Exciting new sky survey with GMRT
The Giant Metrewave Radio
Telescope (GMRT), located 80 kilometres north
of Pune, at Khodad village near Narayangaon, is capable of viewing
nearly 90 percent of the entire sky, due to India's location near
the earth's equator. Therefore, radio astronomers at the National Centre
for Radio Astrophysics (NCRA, Pune), which is a center of Tata Institute
of Fundamental Research (TIFR, Mumbai), have launched an ambitious
project to
use the GMRT for imaging nearly the entire sky at the radio wavelength
of about 2 metres (150 MHz).
This radio survey of the sky is called TGSS (TIFR GMRT Sky Survey).
It
was one of the key scientific goals of the GMRT. The TIFR GMRT Sky
Survey
achieves a major jump in both sensitivity and angular resolution
(image sharpeness) compared to any other sky surveys made so far
at metre/decametre wavelengths elsewhere in the world. TGSS is
therefore
expected to deliver many interesting scientific results and
discoveries,
e.g. of giant radio galaxies, relic galaxies, reborn radio galaxies and
colliding clusters of galaxies, etc., said Professor Swarna Kanti
Ghosh,
Centre Director, NCRA-TIFR.
Consisting of 30 fully steerable dish type telescopes parabolic dishes
of 45 metre diametre each, installed across 25 kilometre region, GMRT
is the
world's most powerful radio telescope operating at metre wavelengths.
The
telescope, conceived and built by NCRA scientists and engineers under
the leadership of Prof. Govind Swarup, is now being used extensively
by astronomers from 22 countries across the world including those from
Cambridge, Oxford and Stanford Universities.
The TGSS core team consists of Dr S.K.Sirothia (Principal
Investigator), Dr Nimisha Kantharia,
Dr Ishwara Chandra and Prof. Gopal Krishna. The other contributing
members
of the team are Dr Arti Goyal and Raju Baddi. For making the TGSS
survey,
the data from the GMRT is processed using complex algorithms running on
specially designed computer cluster, consisting of nearly 100 powerful
computers, set-up at NCRA by the TGSS team.

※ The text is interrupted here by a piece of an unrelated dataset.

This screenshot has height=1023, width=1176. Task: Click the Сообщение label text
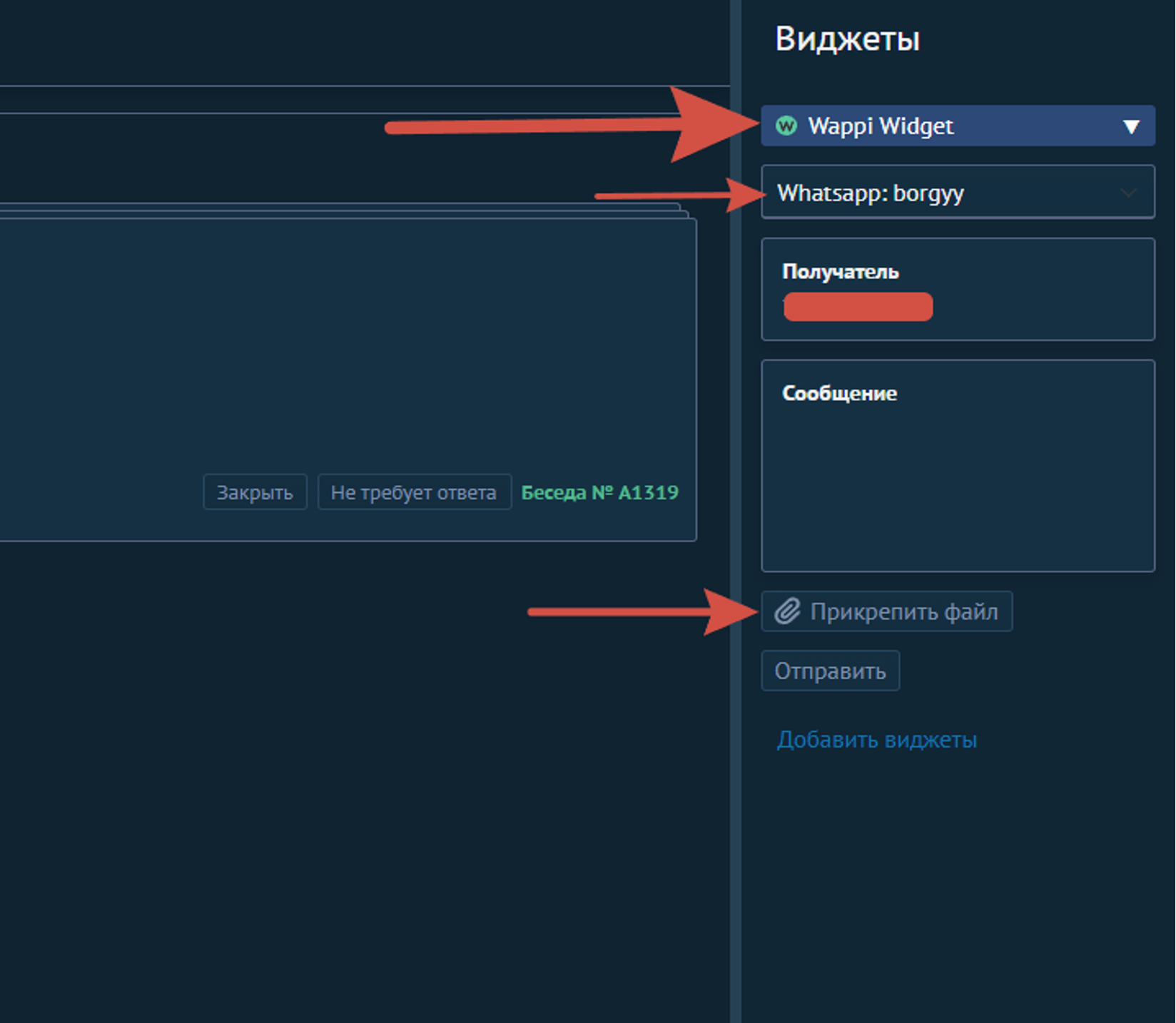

Optical images of the sky often show stars and galaxies, but objects
exclusively seen in the radio images at metre wavelengths emit
strong synchrotron radiation from relativistic electrons in a galaxy,
generated
by dying-stars, shock-waves from cosmic collisions & explosions and
powerful jets
ejected from spinning supermassive blackholes at center of galaxies.

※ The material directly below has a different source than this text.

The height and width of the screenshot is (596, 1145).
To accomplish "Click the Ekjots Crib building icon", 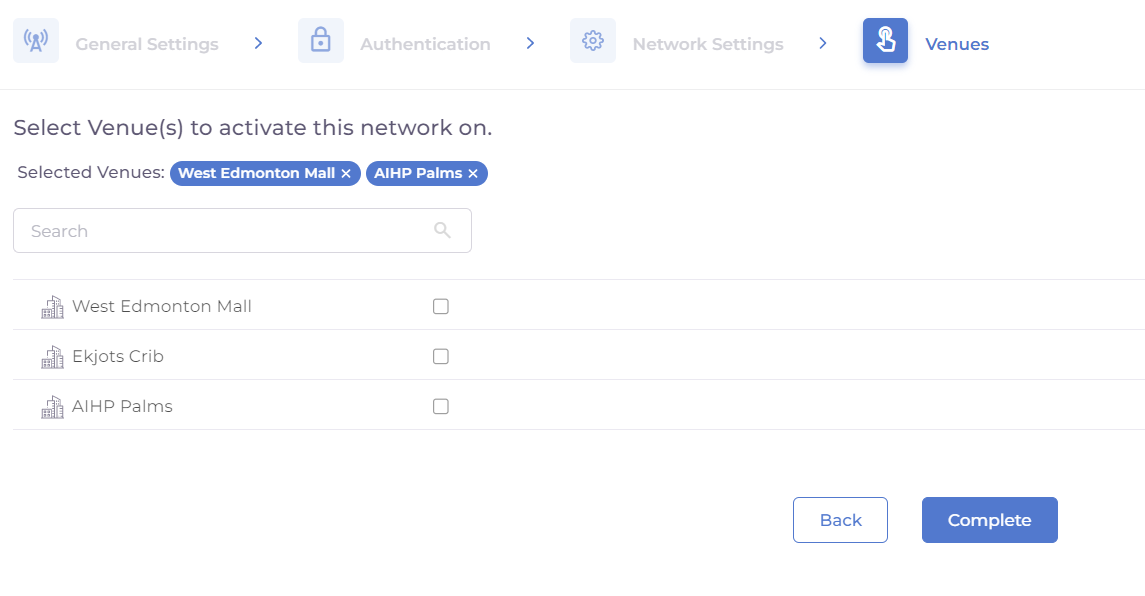I will click(52, 357).
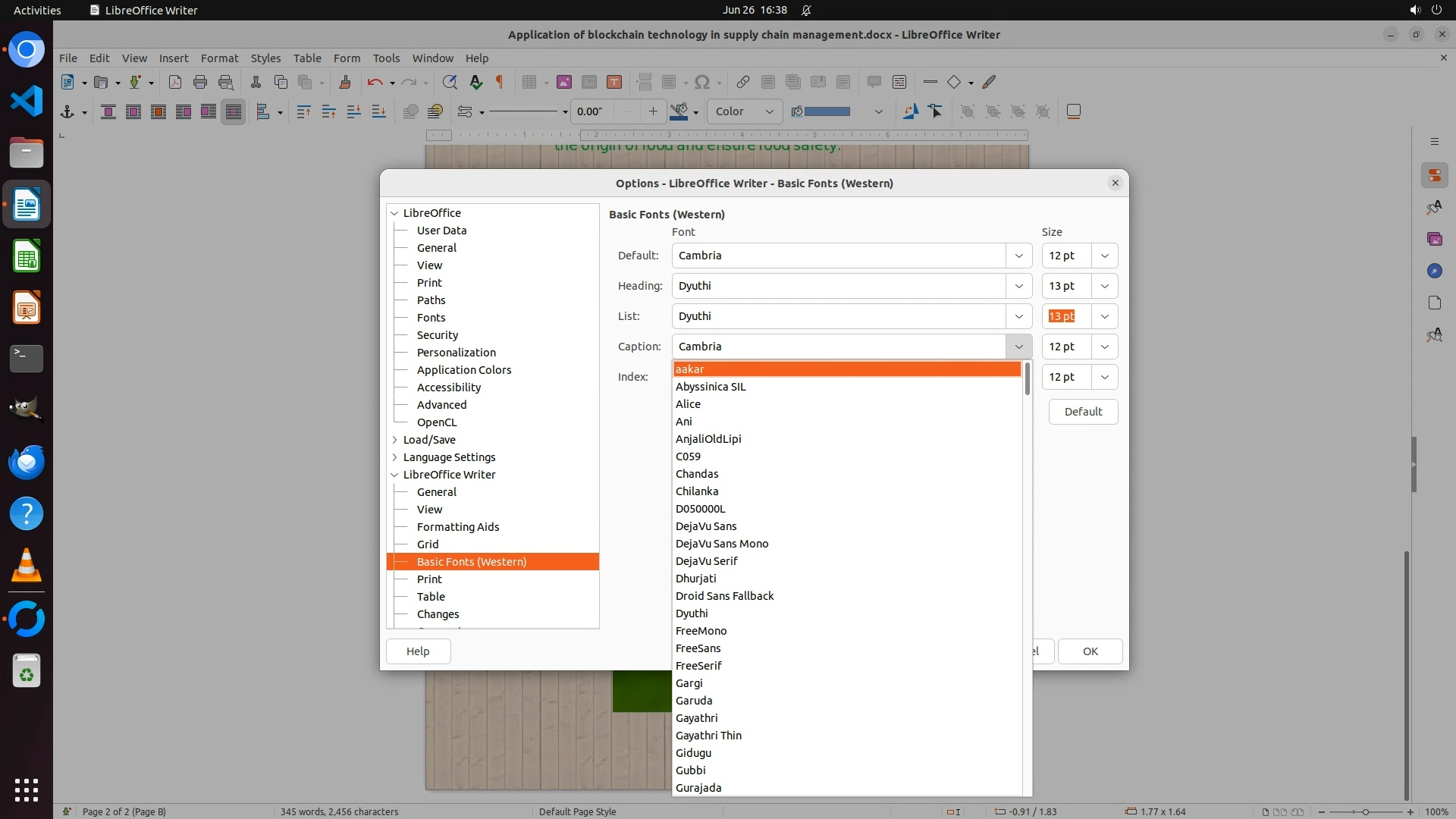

The TGSS survey has generated world wide excitement among astronomers.
Its
website has already been hit by 30,000 times for data and
information download. Even before the second data release, images
around size of
1 Terabyte from the first release amounting to 3% of the sky have been
distributed to astronomers world wide. Now that
the data release size is doubled, the demand will further increase.
Finding new galaxies where blackhole activity is on the decline, if not
ceased altogether, and clusters of galaxies in the process of formation
in the early Universe, are going to be the prime subjects of research
from this GMRT survey. Since jets of relativistic electrons from black
holes are believed to control evolution of galaxies and clusters in an
episodic but violent manner, this low frequency survey or
'archaeological
search of blackhole's past activity' is poised to start a new era of
outstanding research using the GMRT.
The GMRT observations for the entire TGSS survey are expected to be
completed by the end of 2011. The TGSS survey is being carried out as a
service to the world-wide astronomical community by making the radio
images public from time to time. With the second TGSS data
release in June, 2011, radio images covering 2100 square degree area in
the southern sky have been released for use by astronomers across the
world. The website http://tgss.ncra.tifr.res.in
has been set up for
accessing TGSS data products. When completed, the TGSS will yield
images
of nearly 2 million cosmic radio sources, distributed across 90% of the
sky. These would include clusters of galaxies, quasars, radio galaxies,
normal galaxies, pulsars, stellar binaries containing black holes and
hopefully, types of cosmic sources not yet found.